The long and storied culture of the Welsh made a word like hiraeth inevitable. In 1282, the burgeoning English empire conquered a people known as the Cymry, acquiring its very first colony and stripping away Cymry independence. Even the given name of “Wales” was a reminder of subjugation—roughly translated, it means “Place of the Others.” The Cymry, now called “the Welsh,” were to be outsiders, foreigners in their own country. There could be no returning to the country of the Cymry. They could return to their houses, but their country, their identity, was gone. All they had left was the hope that the heroes of their past would one day return and restore their country to what it once was.

Petro goes on to say,

Hiraeth is a protest. If it must be called homesickness, it’s a sickness come on—in Welsh ailments come onto you, as if hopping aboard ship—because home isn’t the place it should have been. It’s an unattainable longing for a place, a person, a figure, even a national history that may never have actually existed. To feel hiraeth is to feel a deep incompleteness and recognize it as familiar.

What a word.

We’re fond of calling Hebrews 11 the faith chapter, and rightly so. But I think it’s something else, too—something we’ve never quite had the word for. It’s filled with stories of faithful men and women who accomplished impossible things in impossible ways, who willingly sacrificed their lives when it came time to lay them down. Why?

For what purpose?

The verses tell us, over and over. Abraham dwelt in his tents as a stranger, “for he waited for the city which has foundations, whose builder and maker is God” (Hebrews 11:10). Moses gave up a life of royalty, “esteeming the reproach of Christ greater riches than the treasures in Egypt; for he looked to the reward” (Hebrews 11:26). Others “were tortured, not accepting deliverance, that they might obtain a better resurrection. Still others had trial of mockings and scourgings, yes, and of chains and imprisonment. They were stoned, they were sawn in two, were tempted, were slain with the sword. They wandered about in sheepskins and goatskins, being destitute, afflicted, tormented” (Hebrews 11:35-37). Why?

Why?

Because of faith, yes, but faith in what? Where were they looking?

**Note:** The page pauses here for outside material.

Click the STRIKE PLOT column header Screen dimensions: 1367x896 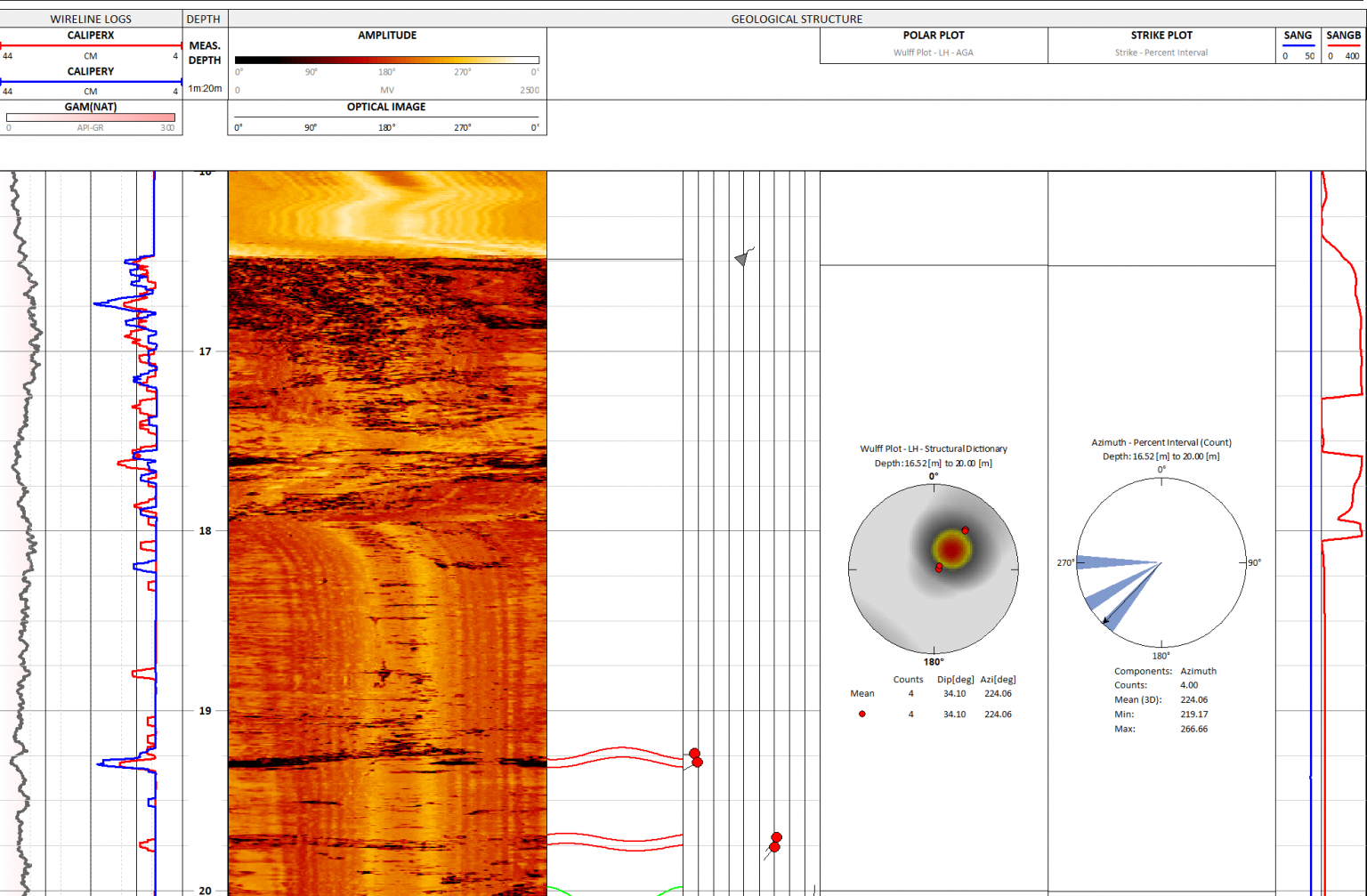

These all died in faith, not having received the promises, but having seen them afar off were assured of them, embraced them and confessed that they were strangers and pilgrims on the earth. For those who say such things declare plainly that they seek a homeland. And truly if they had called to mind that country from which they had come out, they would have had opportunity to return. But now they desire a better, that is, a heavenly country. Therefore God is not ashamed to be called their God, for He has prepared a city for them.

(Hebrews 11:13-16)

Hebrews 11 is the hiraeth chapter. It always has been. Faith is one thing; faith that gives you the courage to suffer and die is something else entirely. I have faith that when I go to the ATM, I can withdraw money from my bank account—but I have no desire to die because of that faith. The stories of Hebrews 11 are stories of hiraeth—stories of men and women who saw their homeland, clear as day, more real than the world around them. They saw the Kingdom.

Can you?

If there was ever a man with a good reason to lose sight of the Kingdom, it was Paul. Paul, who stood at the receiving end of a laundry list of injustices and abuses. Paul, who tells us he was “in stripes above measure, in prisons more frequently, in deaths often. From the Jews five times I received forty stripes minus one. Three times I was beaten with rods; once I was stoned; three times I was shipwrecked; a night and a day I have been in the deep; in journeys often, in perils of waters, in perils of robbers, in perils of my own countrymen, in perils of the Gentiles, in perils in the city, in perils in the wilderness, in perils in the sea, in perils among false brethren; in weariness and toil, in sleeplessness often, in hunger and thirst, in fastings often, in cold and nakedness” (2 Corinthians 11:23-27).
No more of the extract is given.